Someone wanted to write my biography a few years back. She was a good writer with a top magazine and I was very flattered. The contract was drawn up, but when the day came to sign, I changed my mind. I just looked at the headings: Family, Pornography, Alcohol, Catholicism, and I lost my nerve. The weird thing is that I’ve probably revealed more in this book than I would have in hers, but I feel better about telling you direct. Otherwise it has to go through a filter before it reaches you, a filter that might take some stuff out and might put other stuff in. That’s why there’s no ghost-writer on this book, even though it would have freed up my days somewhat.
I’ve watched translators on television. An interviewer asks a question that I understand. A translator says something to the subject that I don’t understand. I hear the subject give his answer, which I don’t understand. The translator gives an answer. I’m showing a fuck of a lot of faith in the translator here. How do I know what’s gone on in all the foreign bits? This is how it works with biographers, and documentary makers.
I asked Paul what he thought the documentary might be like. He said he thought it would be funny and sad. When I asked him why he thought it would be sad, he said, ‘Well, because anyone who’s spent any time with you knows that you’re . . . er . . . well . . . wistful.’ The room went a bit quiet. Wistful? What the fuck did he mean by that?
‘Well,’ I said, ‘it’s the first I’ve heard of it.’ As soon as I’d said it, I started to wonder whether the tone was, well, slightly wistful. No, no, I’d recognise this tone anywhere. It’s called irritated. Oh, dear. For some reason I’d really taken against wistful. But there’s a good example. If I was working as Paul’s interpreter, I would have translated ‘wistful’ as ‘inclined to be a tortured, self-doubt-ridden, insecure nut-case’ and this might not have been exactly what Paul meant. Anyway, I was like a dog with a bone. ‘Is that what people say, then? Frank Skinner? Is he the Jewish one or the wistful one?’ Laughter, but with a sense of unease.
Then I asked Paul to elaborate on his vision of the doc. He said it could be a bit like that Geri Halliwell doc that everyone was talking about. Of course, the reason everyone was talking about it was that Geri came out of it looking like a tragic cow. At one stage we see her going through the newspapers to see if there are any pictures of her. This got her a lot of scornful criticism. Now that’s a worry.
Whenever I pick up a tabloid, I always have a look to see if I’m in it. I even check those ‘100 Sexiest Guys’ things that appear every now and then, and I’ve never been in one of them, ever. I check the Rich List, Great TV Moments, Quotes of the Week, any old bollocks. I’ve scanned crossword magazines for my name in answers or clues, and I check those pictures of celebs in the middle of the puzzles in case it’s me. I’ll even have the occasional glance at the birthdays just in case they’ve got the date wrong. What’s the problem? A local press photographer told me that his editor instructed him to cram as many people as possible into photographs because they’ll all buy at least two copies of the paper that week. It’s human nature.

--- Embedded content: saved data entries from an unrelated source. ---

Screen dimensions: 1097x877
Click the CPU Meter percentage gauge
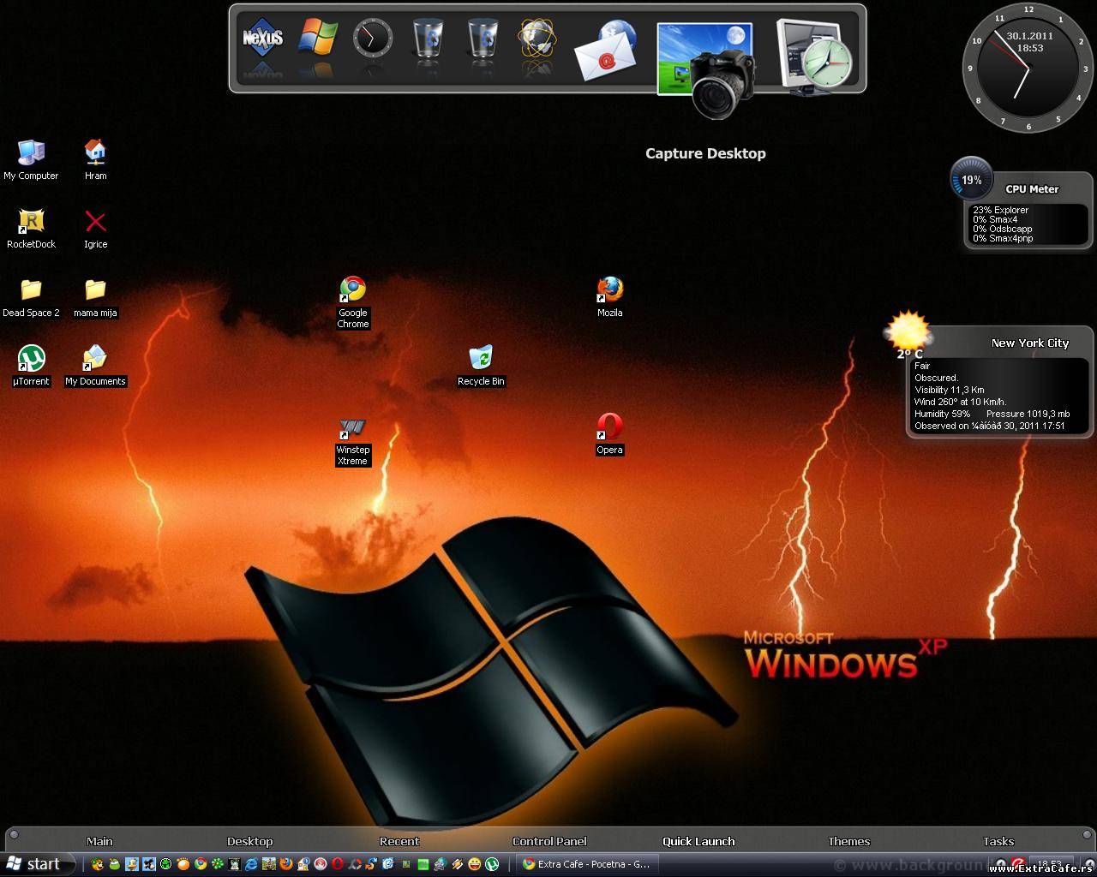971,180
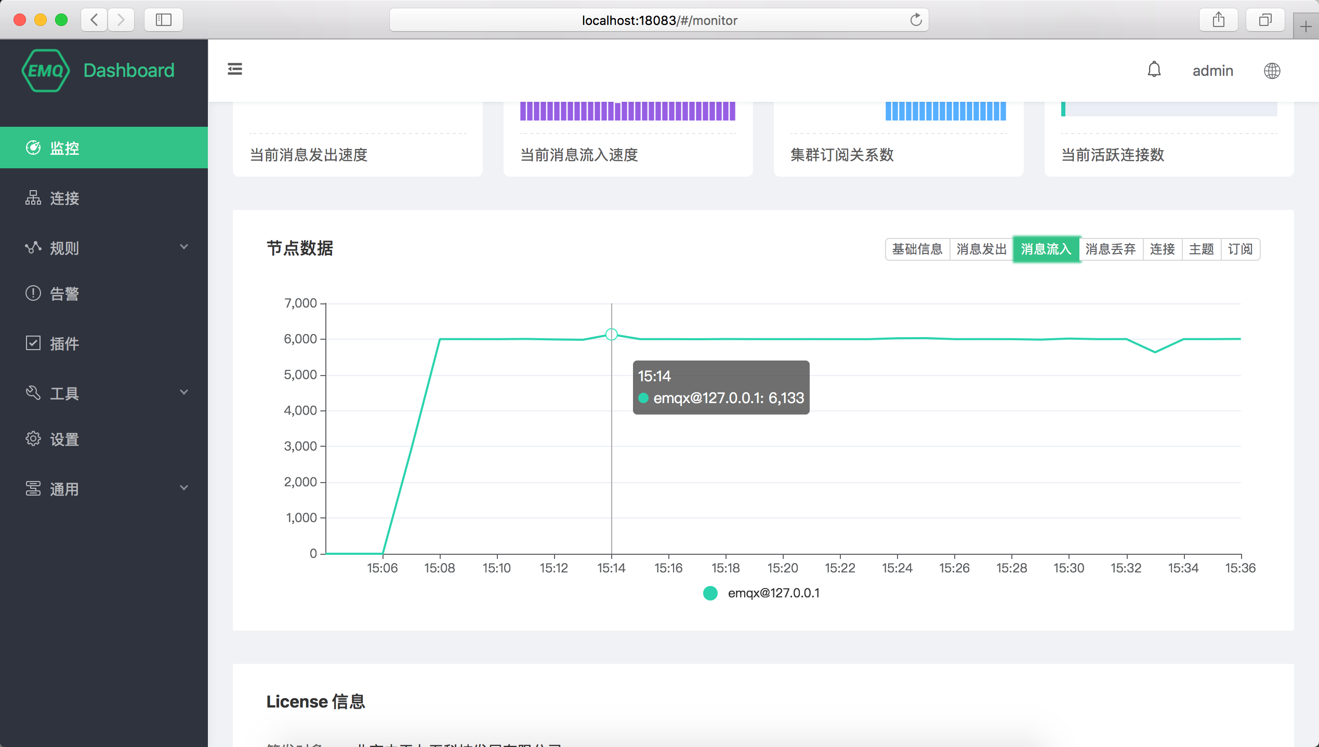This screenshot has height=747, width=1319.
Task: Switch chart to 消息发出 tab
Action: (981, 249)
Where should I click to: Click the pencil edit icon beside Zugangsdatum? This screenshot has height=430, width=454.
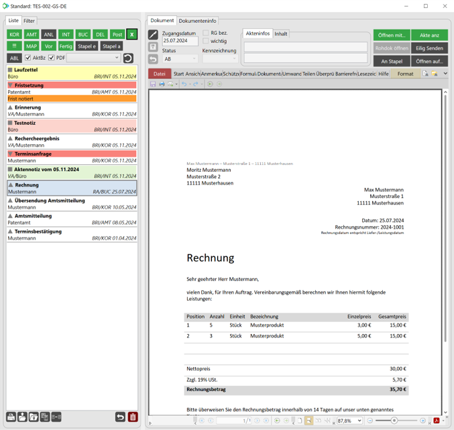click(153, 35)
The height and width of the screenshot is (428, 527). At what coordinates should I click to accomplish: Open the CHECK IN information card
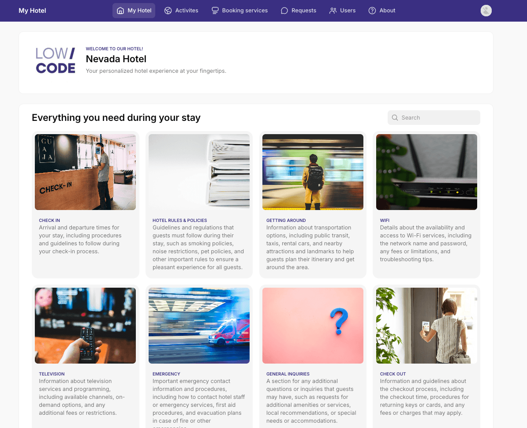(x=49, y=220)
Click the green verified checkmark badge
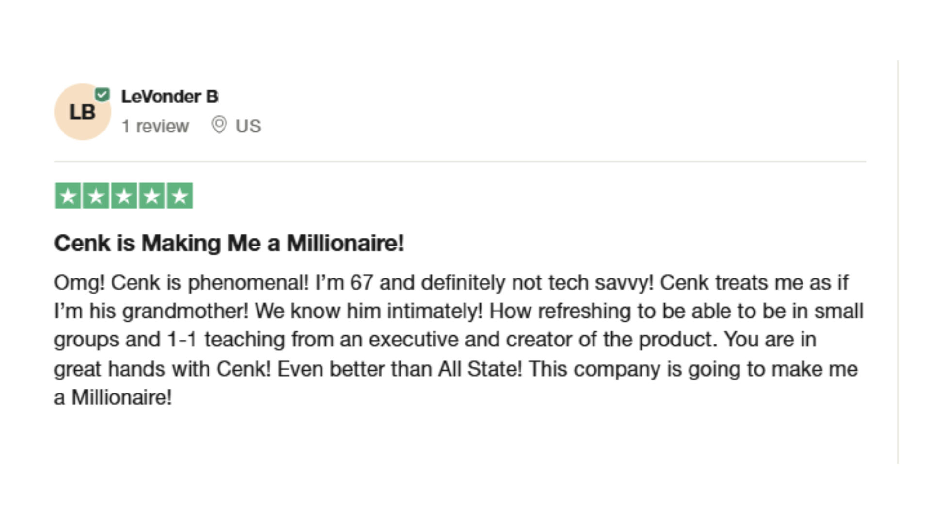The image size is (931, 524). pos(102,94)
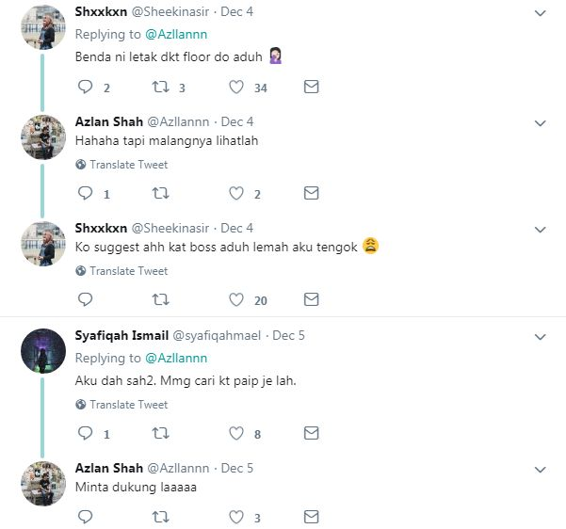Screen dimensions: 566x529
Task: Open dropdown on 'Minta dukung laaaaa' tweet
Action: click(540, 470)
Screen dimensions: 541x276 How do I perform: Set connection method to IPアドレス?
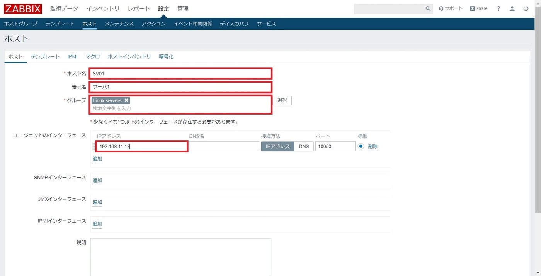click(277, 146)
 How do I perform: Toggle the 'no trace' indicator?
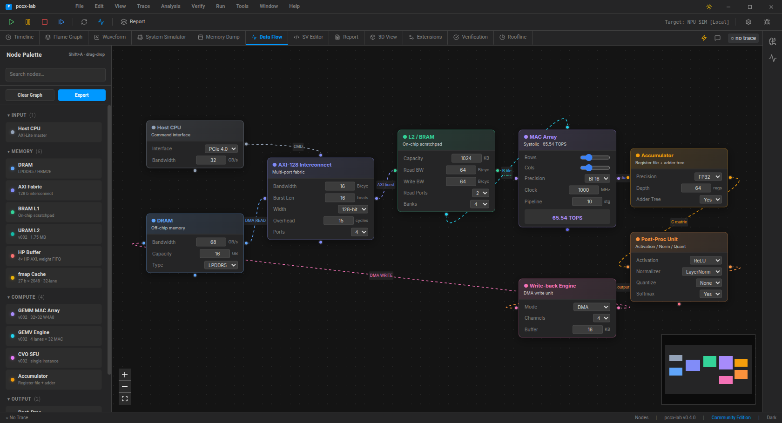[743, 38]
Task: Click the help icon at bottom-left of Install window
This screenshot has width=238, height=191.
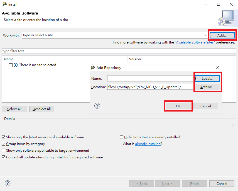Action: pyautogui.click(x=8, y=183)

I laugh when I read about celebs moaning about the pressures of fame. They want to try forty hours in a drop-forgings factory. I have – fame’s better. Whenever a celeb tells you about how the tabloids have been hounding them, the subtext is always ‘That’s how famous I am’. I know. My ex-wife has slagged me off in the Sunday Mirror, the News of the World and the People, and I can honestly say I was genuinely hurt and upset on each occasion, but through the tears I was still thinking, ‘Two-page spread? That’s how famous I am.’
I don’t want to let the cat out of the bag but fame is actually very nice. When people ask me for an autograph, they are often very apologetic and say stuff like, ‘I know this must be a pain’ or ‘Sorry to be embarrassing’ and I say, ‘I’ll miss it when it Stops,’ and they laugh as if I’m joking. These people could be bothered to ask me to write my name on a bit of paper. They’ll probably go away and tell their friends they met me. Fucking hell, that’s brilliant, isn’t it? I meet the odd tosser, but nowhere near as many as I met before I got famous. A lot of people treated me like shit in the old days. Am I supposed to miss that?
Anyway, I tell you this but, obviously, if I said it on the telly, I’d sound a bit of a prat. If you’re a celebrity, the acceptable way to behave is to say fame is a nightmare and you’ve got no money really. So I’d best keep my trap shut.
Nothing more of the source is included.